You know you are in a bad position when Gaza appears to be an acceptable outcome, especially these days as fighting is ravaging once again the Strip and Palestine. But for that to happen, an agreement must be reached with the Headquarters for the Liberation of Al-Sham or they must be militarily removed from the highway. Even if HTS wanted to engage, the most radical armed groups could have played their role The role of spoiler when it comes to deals with Russia. It seems that Turkey, the relationship between HTS and Russia will stick to what Saban Cardas of TOBB University calls An impossible mission in preserving Idlib’s unstable balance.
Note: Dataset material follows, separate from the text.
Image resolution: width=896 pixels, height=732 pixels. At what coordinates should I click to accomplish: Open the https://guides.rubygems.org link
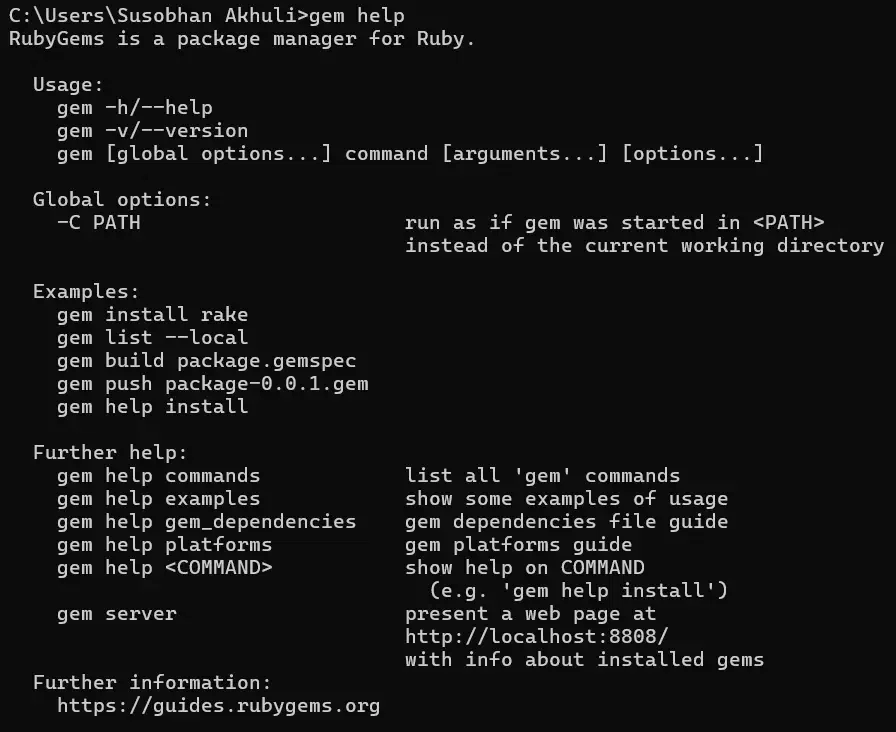pyautogui.click(x=218, y=706)
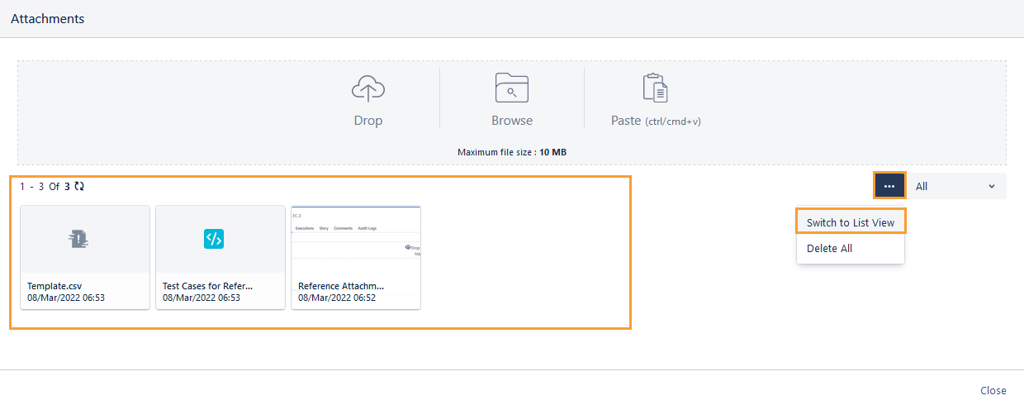This screenshot has width=1024, height=405.
Task: Click the cloud upload Drop icon
Action: point(368,89)
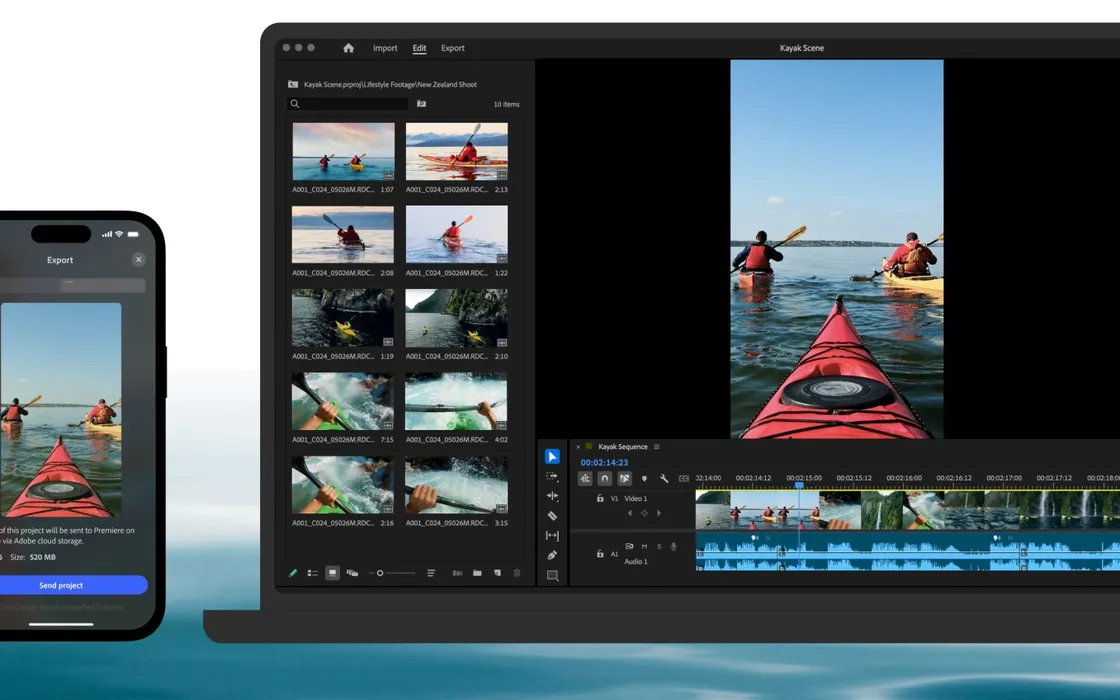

However, despite the frequent unrest, no one wants an all-out war, and it is unlikely that the regime is eager to absorb the more than 4 million Sunni dissidents in Idlib and northwestern Syria. Despite the Erdogan administration’s distancing from the United States and its European partners, as well as its regional isolation, there is still Turkey’s membership in NATO. Therefore, Idlib’s rump may appear, especially with the opening of the M4 highway, But the crucial issue is the participation of the United Nations in the assistance effort It will be quite controversial. Just as in Gaza, trade and aid routes are also likely to be contested for years – until a political settlement is reached.